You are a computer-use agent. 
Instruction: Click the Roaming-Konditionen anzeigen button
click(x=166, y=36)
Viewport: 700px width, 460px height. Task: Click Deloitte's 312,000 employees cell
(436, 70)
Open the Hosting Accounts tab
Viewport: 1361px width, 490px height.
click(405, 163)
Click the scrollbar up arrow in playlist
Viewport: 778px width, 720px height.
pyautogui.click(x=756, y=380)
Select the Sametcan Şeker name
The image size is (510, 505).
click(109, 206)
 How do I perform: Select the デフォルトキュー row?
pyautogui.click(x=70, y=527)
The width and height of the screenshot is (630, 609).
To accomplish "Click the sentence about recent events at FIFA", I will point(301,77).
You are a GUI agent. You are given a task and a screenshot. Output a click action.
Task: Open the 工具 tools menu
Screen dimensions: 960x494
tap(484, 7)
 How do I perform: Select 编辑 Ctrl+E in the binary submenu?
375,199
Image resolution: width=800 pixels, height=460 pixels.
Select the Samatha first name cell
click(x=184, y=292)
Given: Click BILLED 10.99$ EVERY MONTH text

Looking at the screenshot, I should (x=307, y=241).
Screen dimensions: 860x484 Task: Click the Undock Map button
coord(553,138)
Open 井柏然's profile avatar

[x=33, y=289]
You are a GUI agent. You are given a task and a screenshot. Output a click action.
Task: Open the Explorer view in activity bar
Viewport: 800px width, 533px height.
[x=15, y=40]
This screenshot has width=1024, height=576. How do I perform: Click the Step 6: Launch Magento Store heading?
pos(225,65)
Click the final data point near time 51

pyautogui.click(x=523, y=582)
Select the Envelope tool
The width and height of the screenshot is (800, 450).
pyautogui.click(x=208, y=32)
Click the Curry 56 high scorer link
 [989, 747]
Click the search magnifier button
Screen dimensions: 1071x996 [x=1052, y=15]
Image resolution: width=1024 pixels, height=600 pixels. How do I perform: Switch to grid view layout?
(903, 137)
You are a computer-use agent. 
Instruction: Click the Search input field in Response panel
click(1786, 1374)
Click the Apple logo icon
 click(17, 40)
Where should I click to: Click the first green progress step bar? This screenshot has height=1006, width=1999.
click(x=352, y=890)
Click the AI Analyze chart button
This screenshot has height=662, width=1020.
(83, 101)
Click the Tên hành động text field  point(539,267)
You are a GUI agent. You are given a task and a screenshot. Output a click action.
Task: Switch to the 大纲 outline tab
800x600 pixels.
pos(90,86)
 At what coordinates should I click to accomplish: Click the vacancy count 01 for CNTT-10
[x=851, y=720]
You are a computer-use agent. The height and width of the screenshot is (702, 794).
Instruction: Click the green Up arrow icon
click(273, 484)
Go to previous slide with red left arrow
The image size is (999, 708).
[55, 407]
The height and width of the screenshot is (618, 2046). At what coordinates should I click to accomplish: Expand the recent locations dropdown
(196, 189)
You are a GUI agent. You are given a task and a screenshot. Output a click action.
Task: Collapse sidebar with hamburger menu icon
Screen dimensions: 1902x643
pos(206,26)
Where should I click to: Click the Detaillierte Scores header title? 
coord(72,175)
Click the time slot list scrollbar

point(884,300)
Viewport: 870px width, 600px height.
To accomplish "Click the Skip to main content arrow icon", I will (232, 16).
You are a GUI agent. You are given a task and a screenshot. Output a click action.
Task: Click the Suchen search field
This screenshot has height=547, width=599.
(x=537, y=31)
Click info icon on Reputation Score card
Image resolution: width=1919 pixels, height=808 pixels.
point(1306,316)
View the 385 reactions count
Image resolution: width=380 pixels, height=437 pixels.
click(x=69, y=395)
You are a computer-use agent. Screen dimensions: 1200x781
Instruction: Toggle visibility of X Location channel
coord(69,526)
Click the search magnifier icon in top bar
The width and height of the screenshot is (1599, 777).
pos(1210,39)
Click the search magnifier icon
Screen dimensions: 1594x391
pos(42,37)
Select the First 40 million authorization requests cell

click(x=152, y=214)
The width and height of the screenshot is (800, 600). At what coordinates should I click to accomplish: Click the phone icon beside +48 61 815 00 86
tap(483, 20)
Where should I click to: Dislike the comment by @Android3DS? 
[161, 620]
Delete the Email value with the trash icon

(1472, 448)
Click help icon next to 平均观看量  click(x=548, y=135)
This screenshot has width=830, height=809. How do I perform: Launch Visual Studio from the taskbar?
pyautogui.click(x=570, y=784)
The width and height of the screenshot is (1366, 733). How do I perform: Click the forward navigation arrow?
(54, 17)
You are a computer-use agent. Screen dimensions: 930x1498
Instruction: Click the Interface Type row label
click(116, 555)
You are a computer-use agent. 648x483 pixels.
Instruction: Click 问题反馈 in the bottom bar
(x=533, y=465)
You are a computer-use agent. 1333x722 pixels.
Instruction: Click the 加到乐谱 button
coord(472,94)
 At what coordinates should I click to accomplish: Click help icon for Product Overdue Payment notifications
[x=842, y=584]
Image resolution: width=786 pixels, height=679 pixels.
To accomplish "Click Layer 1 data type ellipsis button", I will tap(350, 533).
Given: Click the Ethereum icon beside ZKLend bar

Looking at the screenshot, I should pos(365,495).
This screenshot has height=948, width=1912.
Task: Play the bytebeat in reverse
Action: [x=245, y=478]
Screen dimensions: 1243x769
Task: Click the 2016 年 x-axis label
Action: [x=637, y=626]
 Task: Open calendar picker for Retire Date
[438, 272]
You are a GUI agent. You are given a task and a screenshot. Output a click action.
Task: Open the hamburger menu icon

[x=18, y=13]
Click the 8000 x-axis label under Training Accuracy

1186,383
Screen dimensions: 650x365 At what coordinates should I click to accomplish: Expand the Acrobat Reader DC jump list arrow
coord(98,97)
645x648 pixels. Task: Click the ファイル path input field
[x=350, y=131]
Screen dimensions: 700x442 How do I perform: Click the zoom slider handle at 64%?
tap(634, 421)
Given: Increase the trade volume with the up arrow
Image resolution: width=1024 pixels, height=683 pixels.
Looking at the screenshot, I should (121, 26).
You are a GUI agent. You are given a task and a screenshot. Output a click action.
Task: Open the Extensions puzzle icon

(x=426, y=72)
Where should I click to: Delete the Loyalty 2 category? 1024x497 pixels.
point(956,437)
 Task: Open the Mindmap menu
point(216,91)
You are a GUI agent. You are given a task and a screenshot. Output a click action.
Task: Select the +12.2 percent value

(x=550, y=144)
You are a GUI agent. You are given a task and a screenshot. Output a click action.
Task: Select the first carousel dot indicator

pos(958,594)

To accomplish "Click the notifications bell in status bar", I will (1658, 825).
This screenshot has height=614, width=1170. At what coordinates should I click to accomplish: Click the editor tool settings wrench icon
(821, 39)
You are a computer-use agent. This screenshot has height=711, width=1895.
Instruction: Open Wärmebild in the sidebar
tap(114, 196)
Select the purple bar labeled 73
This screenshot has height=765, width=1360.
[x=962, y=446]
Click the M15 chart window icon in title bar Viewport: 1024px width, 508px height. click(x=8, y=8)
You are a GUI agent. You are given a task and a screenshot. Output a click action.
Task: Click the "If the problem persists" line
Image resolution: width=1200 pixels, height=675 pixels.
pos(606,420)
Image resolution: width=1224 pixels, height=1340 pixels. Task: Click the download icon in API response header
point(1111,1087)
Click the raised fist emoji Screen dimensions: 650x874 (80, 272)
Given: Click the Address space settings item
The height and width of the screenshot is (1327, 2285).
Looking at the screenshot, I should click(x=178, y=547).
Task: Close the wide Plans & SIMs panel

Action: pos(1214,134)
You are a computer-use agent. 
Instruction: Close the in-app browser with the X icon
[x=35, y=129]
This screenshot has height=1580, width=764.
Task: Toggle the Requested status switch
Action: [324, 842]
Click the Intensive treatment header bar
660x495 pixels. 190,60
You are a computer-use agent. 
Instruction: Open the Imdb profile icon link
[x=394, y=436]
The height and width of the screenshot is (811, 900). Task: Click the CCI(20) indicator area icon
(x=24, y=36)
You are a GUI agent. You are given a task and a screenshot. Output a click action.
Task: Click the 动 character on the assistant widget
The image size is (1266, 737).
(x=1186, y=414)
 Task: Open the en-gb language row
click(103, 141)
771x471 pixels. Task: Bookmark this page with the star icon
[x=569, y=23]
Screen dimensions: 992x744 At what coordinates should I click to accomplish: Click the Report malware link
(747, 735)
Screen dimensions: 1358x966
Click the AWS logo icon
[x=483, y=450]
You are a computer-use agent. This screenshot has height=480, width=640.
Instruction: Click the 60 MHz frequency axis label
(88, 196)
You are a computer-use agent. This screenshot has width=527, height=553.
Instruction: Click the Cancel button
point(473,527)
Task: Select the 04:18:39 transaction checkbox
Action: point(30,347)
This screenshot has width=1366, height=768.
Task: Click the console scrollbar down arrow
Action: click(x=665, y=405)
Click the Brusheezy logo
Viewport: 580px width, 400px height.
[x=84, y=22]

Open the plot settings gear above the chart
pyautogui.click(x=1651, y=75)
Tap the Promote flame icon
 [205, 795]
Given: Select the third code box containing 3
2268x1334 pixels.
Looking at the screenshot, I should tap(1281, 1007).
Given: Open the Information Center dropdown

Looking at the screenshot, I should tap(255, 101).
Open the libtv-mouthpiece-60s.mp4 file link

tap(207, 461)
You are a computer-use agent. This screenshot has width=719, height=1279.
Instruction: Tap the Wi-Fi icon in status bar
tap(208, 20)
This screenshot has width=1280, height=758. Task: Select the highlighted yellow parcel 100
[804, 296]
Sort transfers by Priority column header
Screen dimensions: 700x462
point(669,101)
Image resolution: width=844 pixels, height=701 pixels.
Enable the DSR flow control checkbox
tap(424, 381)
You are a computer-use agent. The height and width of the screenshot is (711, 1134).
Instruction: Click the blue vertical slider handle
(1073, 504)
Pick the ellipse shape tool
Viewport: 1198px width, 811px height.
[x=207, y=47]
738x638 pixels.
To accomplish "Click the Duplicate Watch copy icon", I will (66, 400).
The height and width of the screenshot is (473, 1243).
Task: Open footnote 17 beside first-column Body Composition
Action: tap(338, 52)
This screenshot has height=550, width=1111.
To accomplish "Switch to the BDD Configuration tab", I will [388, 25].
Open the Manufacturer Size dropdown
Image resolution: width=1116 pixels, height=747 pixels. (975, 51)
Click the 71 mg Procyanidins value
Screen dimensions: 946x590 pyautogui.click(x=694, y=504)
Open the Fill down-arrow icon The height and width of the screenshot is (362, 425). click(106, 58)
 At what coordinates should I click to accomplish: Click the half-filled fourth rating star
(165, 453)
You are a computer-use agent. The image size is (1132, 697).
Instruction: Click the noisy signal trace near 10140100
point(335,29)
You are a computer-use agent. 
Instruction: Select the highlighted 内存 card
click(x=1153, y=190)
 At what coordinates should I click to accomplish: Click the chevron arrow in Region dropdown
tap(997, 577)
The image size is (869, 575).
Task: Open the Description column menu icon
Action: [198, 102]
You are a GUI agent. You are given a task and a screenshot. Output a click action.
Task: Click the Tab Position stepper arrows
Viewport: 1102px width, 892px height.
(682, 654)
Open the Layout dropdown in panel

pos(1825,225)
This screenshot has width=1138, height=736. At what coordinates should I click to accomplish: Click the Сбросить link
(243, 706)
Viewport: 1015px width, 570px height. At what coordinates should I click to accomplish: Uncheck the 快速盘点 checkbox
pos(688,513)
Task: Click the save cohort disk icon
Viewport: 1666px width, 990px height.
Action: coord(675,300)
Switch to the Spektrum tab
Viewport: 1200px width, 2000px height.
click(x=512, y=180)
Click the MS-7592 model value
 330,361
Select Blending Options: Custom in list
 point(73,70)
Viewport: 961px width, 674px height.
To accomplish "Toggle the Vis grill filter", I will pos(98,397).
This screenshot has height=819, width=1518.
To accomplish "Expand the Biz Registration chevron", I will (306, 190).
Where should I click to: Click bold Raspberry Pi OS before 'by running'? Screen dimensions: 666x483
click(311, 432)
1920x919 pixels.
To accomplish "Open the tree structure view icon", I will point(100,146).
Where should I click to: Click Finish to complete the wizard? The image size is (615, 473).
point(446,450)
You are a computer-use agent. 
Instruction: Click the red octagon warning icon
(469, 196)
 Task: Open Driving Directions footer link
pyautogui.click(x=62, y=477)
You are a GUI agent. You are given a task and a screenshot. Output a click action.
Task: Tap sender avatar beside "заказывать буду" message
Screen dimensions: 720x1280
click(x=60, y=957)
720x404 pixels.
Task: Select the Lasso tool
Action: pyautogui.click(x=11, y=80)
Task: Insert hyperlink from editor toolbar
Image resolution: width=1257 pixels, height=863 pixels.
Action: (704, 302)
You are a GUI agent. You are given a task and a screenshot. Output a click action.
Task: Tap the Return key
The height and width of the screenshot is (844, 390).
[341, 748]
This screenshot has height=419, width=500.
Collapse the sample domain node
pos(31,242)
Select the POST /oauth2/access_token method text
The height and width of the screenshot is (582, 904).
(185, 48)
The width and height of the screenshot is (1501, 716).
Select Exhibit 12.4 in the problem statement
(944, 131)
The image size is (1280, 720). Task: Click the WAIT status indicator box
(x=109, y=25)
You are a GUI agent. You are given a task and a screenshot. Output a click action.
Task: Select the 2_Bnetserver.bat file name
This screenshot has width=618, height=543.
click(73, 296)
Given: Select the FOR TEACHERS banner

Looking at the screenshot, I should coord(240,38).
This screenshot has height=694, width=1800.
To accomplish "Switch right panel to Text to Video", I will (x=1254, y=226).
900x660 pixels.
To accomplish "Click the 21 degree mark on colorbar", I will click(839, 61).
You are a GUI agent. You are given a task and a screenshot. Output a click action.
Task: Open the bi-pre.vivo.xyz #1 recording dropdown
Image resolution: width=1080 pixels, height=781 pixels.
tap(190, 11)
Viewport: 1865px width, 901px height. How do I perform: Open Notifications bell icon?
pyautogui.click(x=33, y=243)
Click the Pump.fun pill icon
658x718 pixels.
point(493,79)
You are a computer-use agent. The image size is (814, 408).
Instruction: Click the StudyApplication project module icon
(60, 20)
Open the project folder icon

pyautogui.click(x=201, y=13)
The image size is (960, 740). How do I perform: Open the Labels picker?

------------------------------------------------------------------------

→ Work order:
Restate the data verbatim through the "The width and height of the screenshot is (630, 609)." line.

→ Written response:
You are a computer-use agent. 
Instruction: Click the Roaming-Konditionen anzeigen button
click(x=166, y=36)
Viewport: 700px width, 460px height. Task: Click Deloitte's 312,000 employees cell
(436, 70)
Open the Hosting Accounts tab
Viewport: 1361px width, 490px height.
click(405, 163)
Click the scrollbar up arrow in playlist
Viewport: 778px width, 720px height.
pyautogui.click(x=756, y=380)
Select the Sametcan Şeker name
The image size is (510, 505).
click(109, 206)
 How do I perform: Select the デフォルトキュー row?
pyautogui.click(x=70, y=527)
The width and height of the screenshot is (630, 609).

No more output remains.